International Math Olympiad (IMO) Data Visualization Project
Data Description
Data used in this project was sourced from the Tidy Tuesday Github repository. The specific data and follwing description used can be found here: 2024-09-24: IMO Data.
The International Mathematical Olympiad (IMO) is the World Championship Mathematics Competition for High School students and is held annually in a different country. The first IMO was held in 1959 in Romania, with 7 countries participating. It has gradually expanded to over 100 countries from 5 continents. The competition consists of 6 problems and is held over two consecutive days with 3 problems each.

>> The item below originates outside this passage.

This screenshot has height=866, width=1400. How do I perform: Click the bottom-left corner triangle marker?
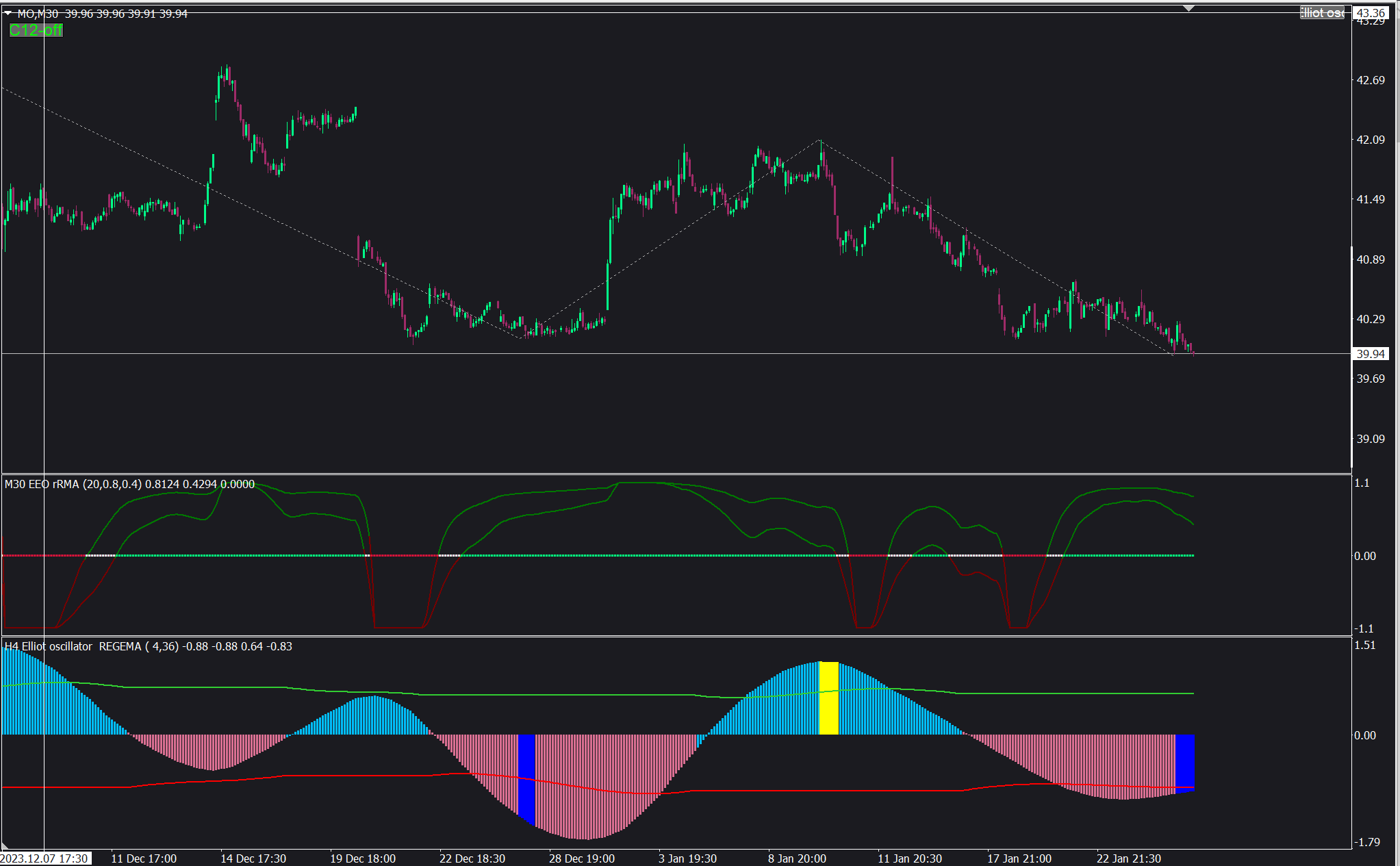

Additionally, each question is scored out of 7 possible points, with 7 being a complete, clear, correct mathematical proof. As there are 6 questions, a perfect score is 42 points. These are extremely rare, with usually less than 3 of the 600 yearly contestants achieving such a score.
Data Cleaning
In order to clean the raw data set and prepare it for visualization, there were several steps I needed to take. The raw data includes each individual contestant’s names, awards, and individual ranking. This information was excluded from the clean data. Additionally, each score for each question needed to be averaged across each year. To do this, I grouped the data by year and contestants’ continent of origin and took the mean of each score for each group. In order to group each country by the continent, I needed to join this data with another data set containing names and continents of countries. Some countries, however, were not named in this additional data, or were listed under alternative names (e.g. China vs People’s Republic of China). These few inconsistencies were manually remedied.
Visualization 1
This first visualization for this data shows the year-to-year mean scores for each of the six International Math Olympiad questions. This graph shows the mean score across all participating countries for each year of the competition. Overall, the scores for each question are generally consistent and near the midpoint of 3-4 points, with exceptions made for questions 3 and 6 being markedly lower in recent years.
Visualization 2
This second visualization for this data also shows the year-to-year mean scores for each of the six International Math Olympiad questions. However, this visualization differs from the first one in that it separates the mean scores for each question by which continent the contestant’s country is located in. Overall, the scores for each continent are generally highly variable around midpoint of 3-4 points. As with the first visualization, mean scores for questions 3 and 6 have been markedly lower in recent years across all continents.